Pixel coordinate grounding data
· · · ·
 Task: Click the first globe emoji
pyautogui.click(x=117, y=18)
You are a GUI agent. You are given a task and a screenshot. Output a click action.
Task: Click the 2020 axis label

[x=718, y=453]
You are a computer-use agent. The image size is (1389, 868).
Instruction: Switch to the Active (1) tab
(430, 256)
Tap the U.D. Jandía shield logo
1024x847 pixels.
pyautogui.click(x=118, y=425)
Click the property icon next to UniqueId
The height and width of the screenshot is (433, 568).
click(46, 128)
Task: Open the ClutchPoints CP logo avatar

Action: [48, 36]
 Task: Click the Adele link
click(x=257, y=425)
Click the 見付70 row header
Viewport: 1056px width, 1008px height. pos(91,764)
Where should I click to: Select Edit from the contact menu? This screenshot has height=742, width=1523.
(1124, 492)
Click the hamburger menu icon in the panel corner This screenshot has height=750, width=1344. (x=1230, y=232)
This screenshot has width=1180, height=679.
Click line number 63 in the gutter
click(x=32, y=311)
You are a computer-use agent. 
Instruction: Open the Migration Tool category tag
· · · ·
- **What is being asked**
Every entry needs to be copied again, word for word.

- **Answer**
 Task: Click the first globe emoji
pyautogui.click(x=117, y=18)
You are a GUI agent. You are given a task and a screenshot. Output a click action.
Task: Click the 2020 axis label

[x=718, y=453]
You are a computer-use agent. The image size is (1389, 868).
Instruction: Switch to the Active (1) tab
(430, 256)
Tap the U.D. Jandía shield logo
1024x847 pixels.
pyautogui.click(x=118, y=425)
Click the property icon next to UniqueId
The height and width of the screenshot is (433, 568).
click(46, 128)
Task: Open the ClutchPoints CP logo avatar

Action: [48, 36]
 Task: Click the Adele link
click(x=257, y=425)
Click the 見付70 row header
Viewport: 1056px width, 1008px height. pos(91,764)
Where should I click to: Select Edit from the contact menu? This screenshot has height=742, width=1523.
(1124, 492)
Click the hamburger menu icon in the panel corner This screenshot has height=750, width=1344. (x=1230, y=232)
This screenshot has width=1180, height=679.
Click line number 63 in the gutter
click(x=32, y=311)
You are a computer-use agent. 
Instruction: Open the Migration Tool category tag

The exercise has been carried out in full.